Ajo: es recomendable tomar dos dientes de ajo crudo al día, como condimento culinario para que resulte más agradable. Sólo hay que tener cuidado con sus desventajas: aparte del mal aliento, puede provocar sudoraciones y mareos, irritación de la boca, el esófago y el estómago, náuseas y vómitos. Las reacciones alérgicas son poco frecuentes, pero el ajo aumenta el riesgo de hemorragia si se toma con anticoagulantes o anti agregantes plaquetarios.
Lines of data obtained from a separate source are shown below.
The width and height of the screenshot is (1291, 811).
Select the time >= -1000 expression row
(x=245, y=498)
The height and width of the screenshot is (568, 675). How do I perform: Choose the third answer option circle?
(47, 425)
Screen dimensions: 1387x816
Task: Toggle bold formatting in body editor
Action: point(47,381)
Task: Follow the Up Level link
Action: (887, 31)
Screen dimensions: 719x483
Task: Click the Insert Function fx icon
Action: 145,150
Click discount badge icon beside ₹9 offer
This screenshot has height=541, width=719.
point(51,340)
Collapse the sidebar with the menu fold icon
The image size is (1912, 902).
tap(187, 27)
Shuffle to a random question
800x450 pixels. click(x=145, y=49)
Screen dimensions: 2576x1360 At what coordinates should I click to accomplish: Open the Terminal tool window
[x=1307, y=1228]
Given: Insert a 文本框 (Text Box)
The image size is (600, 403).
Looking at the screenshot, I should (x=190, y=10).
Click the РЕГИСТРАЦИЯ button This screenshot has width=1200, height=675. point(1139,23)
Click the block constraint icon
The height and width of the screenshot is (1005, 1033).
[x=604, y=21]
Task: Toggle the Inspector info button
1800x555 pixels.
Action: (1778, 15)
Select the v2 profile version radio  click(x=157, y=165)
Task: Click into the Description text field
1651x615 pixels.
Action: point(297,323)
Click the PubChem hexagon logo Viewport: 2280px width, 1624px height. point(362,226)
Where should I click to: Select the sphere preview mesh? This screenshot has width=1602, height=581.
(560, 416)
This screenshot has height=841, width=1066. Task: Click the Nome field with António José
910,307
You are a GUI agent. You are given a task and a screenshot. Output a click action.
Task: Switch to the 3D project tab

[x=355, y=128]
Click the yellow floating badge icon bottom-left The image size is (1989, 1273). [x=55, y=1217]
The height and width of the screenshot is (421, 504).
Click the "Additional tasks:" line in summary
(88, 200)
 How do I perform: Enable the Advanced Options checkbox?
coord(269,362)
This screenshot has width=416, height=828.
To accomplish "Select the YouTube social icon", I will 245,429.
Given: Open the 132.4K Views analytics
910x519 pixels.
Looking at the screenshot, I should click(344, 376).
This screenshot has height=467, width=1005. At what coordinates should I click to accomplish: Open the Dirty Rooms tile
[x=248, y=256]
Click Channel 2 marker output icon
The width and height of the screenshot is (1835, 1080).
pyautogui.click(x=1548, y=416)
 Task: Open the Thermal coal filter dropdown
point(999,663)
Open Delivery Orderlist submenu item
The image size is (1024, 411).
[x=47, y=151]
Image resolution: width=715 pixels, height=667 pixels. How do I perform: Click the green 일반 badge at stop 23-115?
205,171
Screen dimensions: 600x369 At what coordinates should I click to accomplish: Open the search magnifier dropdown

Espino blanco: utilizado por los médicos para el tratamiento de la hipertensión, la angina de pecho, las arritmias y la insuficiencia cardíaca congestiva. Aunque se considera un tónico cardiovascular, su efecto hipotensivo es leve. Se suele combinar con hoja diente de león y valeriana. La dosis de la hoja de majuelo con flor es, por lo general, de 2 a 3.5 gramos por día en una infusión o tisana, o la dosis equivalente en tintura.

Hojas de olivo: entre sus compuestos, la oleoeuropeína le otorga propiedades antihipertensivas por su efecto vasodilatador periférico, espasmolíticas, coronariodilatadoras y antiarrítmicas. Los flavonoides, triterpenos y sales potásicas producen un efecto diurético. Para la infusión de las hojas si es posible se eligen los brotes nuevos o renuevos del olivo. Se prepara una cucharada sopera por taza y se infunde por diez minutos. Se toman tres o más tazas al día antes de las comidas.

En caso de hipertensión hay plantas que no deben ser consumidas en ninguna forma: tabaco, regaliz, la efedra, el café y el ginseng, ya que cualquiera de ellos eleva la tensión arterial.